Director Andrew Hilton has opted for stripped bare: Max Johns’ set is minimal, sparse of furniture and played out almost entirely within Elsinore, the royal Danish castle, the world outside only visible through the light of well-placed and effective high windows. Johns’ costumes reek of the Tudor era and, apart from a slight flourish of indulgence that Claudius would, of course, allow himself, they are suitably drab in colour. All of this works very well for a tale seeped in treachery and terrible mistrust. Inescapable that Hamlet should feel so perpetually watched as to hold him trapped of both body and mind.

Alan Mahon plays a youthful and self-assured Hamlet, a character who surely has the bulk of the 4,000 lines? My ignorance of the fuller story doesn’t inform me if I should be sick-tired of his voice well before the final death scene. A lack of high-culture gives me no clue as to whether or not I should be happy that Laertes will cut and kill him with his poisoned rapier. But I am. Mahon, like every single actor on stage, tells the tale with clarity of diction, a huge bonus in a linguistically difficult to digest play, relayed to us 400 years after (and in commemoration of) the author’s death. My skeletal reading beforehand hasn’t prepared me for the ‘One Flew Over the Cuckoo’s Nest’ syndrome, whereby Hamlet’s donning madness as a cloak actually leads to a bonafide unsoundness of mind. It’s subtle. Is it there? And by gosh, I’ve met, known, loved this man, which makes me think that the paranoia witnessed in the real lives of others actually does have more than a sprinkling of foundation.

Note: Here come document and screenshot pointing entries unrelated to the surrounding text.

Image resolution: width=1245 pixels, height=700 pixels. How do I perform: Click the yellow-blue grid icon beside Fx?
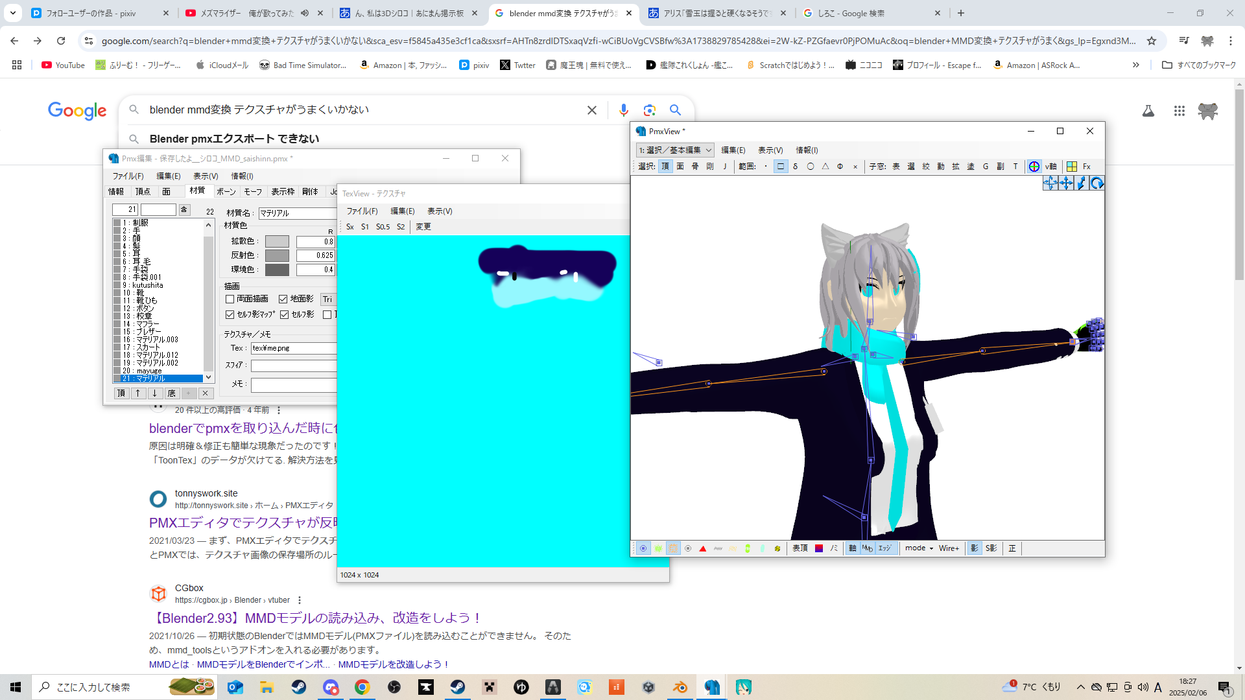pos(1072,167)
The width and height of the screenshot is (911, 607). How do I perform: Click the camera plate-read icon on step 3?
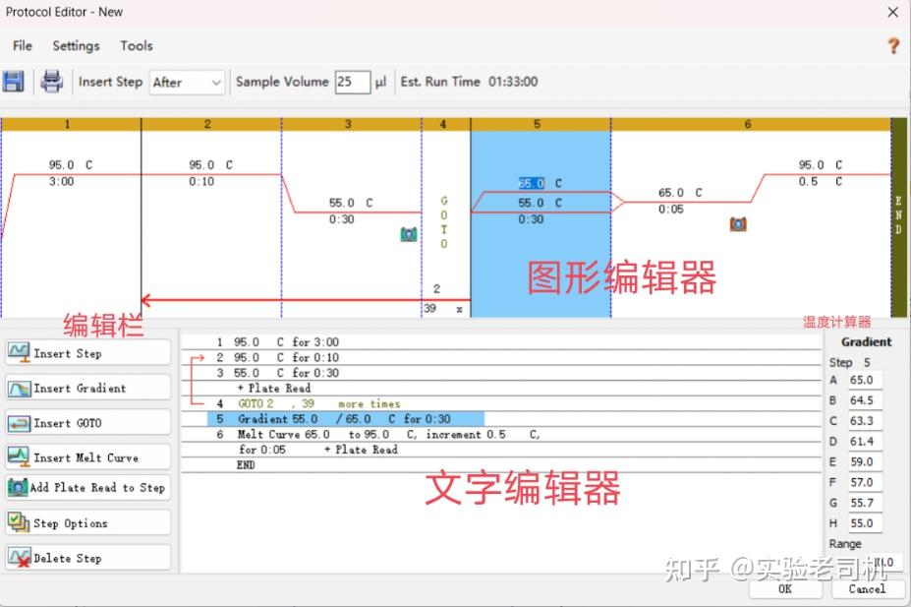[x=409, y=234]
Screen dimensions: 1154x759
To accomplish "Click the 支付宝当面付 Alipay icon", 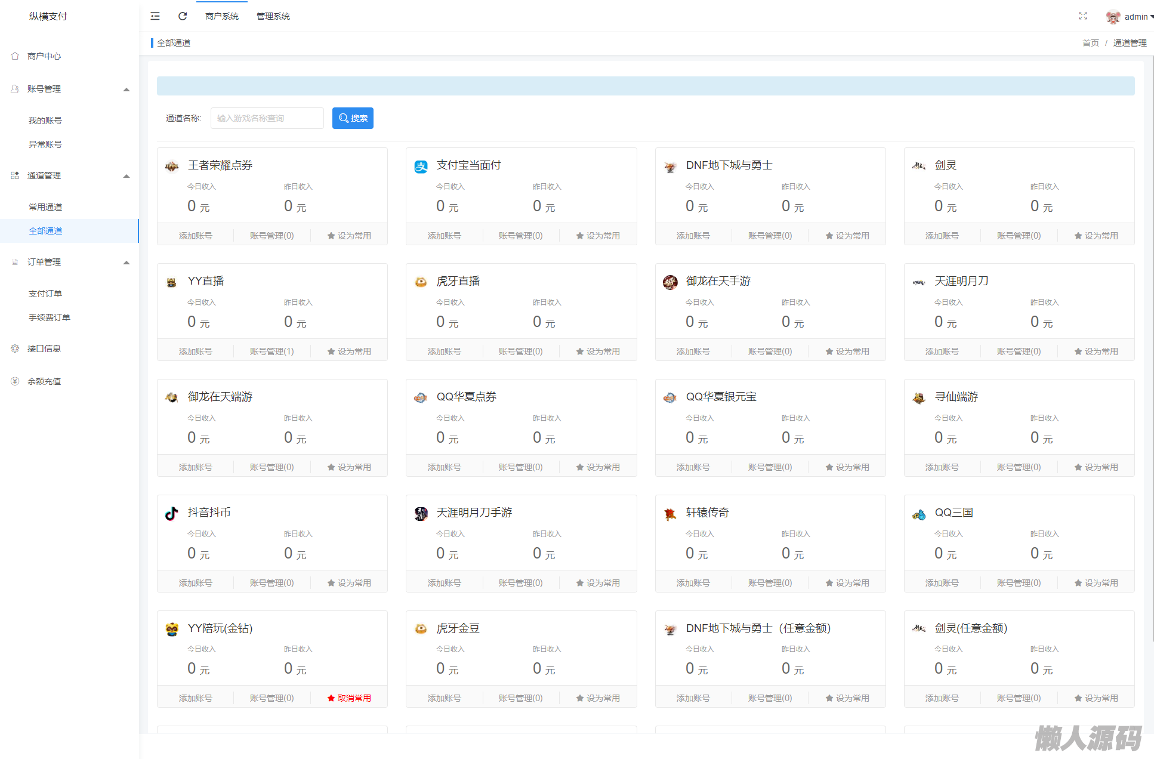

Madness! It affects no-one as deeply as it does poor Ophelia and Isabelle Marshall plays her beautifully. She’s classy, understated and rather lovely. In fact, other than he being the rightful heir to the throne of Denmark (which, admittedly, is a biggie), I see no reason why she should be drawn to the handsome yet bolshy Hamlet. Too much boy, not enough man. Right to the end. My daughter disagrees, preferring the eponymous hero of all the characters because “he’s strong and never gives up.” Hamlet, attempting to convince the watchers of his insanity, treats her abominably, pushing her towards her own demons and, when she finally lets them all in, her breakdown has you reaching out to her. Marshall, lipstick a la Baby Jane Hudson, ultimately escapes the oppression with glorious believability, as she shakes off all the years of restriction, loved too much by her brother and father and nowhere near enough by her chosen suitor. If drowning be the most peaceful way to die, Ophelia, darling, you really are well out of it.

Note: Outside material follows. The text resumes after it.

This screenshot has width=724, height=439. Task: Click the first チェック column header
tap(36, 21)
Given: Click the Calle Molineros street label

Paul Currier’s Claudius is a curious chap. This new King is a cunning politician, a clever man, not charming but definitely winning. Likeable even. So that, at times, we are left unsure whether Hamlet is being paranoid after all. No, none of it, look we have proof! Claudius wants him dead. This uncertainty, the blurring of sanity and madness may have been one of the most powerful aspects of Hilton’s production. What really does it mean to be of sound mind? Who, in truth, can determine this? Your reality is not mine. And, probably, nor is your interpretation of this great play.

Great, yes, if not completely understood. But just fine for a first timer. Thank you Shakespeare at the Tobacco Factory because, yet again, you’ve taken me one more step along this arduous but slowly rewarding journey.

For kids? Unless they’re well versed, probably not.